__EXERCISE OBJECTIVE__
Please give the number of lines that hold the string "Switch" in the listing, without any other words.

========================================

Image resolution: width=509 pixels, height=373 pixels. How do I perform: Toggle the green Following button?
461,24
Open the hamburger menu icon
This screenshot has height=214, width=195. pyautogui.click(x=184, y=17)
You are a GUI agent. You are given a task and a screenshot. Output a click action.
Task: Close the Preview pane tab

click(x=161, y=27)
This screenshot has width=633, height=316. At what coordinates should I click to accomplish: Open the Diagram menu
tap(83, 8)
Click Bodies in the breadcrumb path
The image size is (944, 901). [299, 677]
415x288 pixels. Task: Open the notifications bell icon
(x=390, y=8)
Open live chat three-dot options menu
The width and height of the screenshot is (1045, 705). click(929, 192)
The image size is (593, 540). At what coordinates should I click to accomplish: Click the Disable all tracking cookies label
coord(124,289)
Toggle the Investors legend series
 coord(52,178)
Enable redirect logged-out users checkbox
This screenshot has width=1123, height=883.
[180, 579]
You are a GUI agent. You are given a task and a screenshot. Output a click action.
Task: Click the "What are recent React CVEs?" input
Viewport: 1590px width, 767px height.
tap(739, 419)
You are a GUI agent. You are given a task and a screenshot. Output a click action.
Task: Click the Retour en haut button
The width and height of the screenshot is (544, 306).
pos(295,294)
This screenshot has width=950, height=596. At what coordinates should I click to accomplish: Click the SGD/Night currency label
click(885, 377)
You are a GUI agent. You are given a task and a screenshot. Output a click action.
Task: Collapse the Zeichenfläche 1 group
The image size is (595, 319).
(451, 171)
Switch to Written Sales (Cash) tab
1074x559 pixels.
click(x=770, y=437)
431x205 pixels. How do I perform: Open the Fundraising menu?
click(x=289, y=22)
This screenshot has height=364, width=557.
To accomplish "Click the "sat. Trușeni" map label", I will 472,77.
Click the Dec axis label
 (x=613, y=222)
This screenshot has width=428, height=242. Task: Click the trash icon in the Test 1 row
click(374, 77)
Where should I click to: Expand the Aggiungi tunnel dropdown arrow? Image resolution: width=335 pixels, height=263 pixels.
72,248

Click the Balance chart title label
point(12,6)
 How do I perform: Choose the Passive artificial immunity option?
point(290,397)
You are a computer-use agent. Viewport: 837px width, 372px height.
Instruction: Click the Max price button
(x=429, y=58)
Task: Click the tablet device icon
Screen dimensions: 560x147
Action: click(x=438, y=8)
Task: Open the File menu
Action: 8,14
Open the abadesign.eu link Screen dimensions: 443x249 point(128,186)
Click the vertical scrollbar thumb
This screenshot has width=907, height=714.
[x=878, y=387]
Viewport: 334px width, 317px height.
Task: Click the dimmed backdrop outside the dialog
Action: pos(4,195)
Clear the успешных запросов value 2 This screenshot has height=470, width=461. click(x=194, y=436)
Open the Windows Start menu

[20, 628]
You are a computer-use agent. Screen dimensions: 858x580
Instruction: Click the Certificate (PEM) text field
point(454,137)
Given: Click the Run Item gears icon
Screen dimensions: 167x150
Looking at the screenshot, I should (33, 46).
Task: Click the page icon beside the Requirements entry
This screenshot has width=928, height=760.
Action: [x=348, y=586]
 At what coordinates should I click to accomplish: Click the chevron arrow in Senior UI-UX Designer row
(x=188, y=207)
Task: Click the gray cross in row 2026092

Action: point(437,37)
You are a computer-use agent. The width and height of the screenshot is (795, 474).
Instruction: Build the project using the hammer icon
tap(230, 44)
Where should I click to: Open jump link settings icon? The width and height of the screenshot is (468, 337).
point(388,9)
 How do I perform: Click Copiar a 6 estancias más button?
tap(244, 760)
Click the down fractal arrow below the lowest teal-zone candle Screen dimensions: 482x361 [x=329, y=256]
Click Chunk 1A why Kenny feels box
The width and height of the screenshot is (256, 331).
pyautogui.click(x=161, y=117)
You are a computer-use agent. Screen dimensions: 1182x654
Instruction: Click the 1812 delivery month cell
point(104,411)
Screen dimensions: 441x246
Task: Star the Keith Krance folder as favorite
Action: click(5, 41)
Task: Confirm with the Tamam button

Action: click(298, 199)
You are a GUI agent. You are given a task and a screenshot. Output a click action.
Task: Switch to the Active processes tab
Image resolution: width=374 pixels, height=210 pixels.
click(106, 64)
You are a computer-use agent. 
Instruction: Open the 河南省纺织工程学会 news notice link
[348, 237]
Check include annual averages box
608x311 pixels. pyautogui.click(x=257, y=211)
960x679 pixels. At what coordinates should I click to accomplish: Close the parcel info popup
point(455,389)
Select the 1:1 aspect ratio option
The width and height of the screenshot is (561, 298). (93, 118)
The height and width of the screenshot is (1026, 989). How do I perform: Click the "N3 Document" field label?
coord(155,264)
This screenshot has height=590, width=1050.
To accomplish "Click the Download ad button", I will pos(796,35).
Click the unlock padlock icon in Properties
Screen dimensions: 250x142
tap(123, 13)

========================================

__ANSWER TO THIS EXERCISE__
2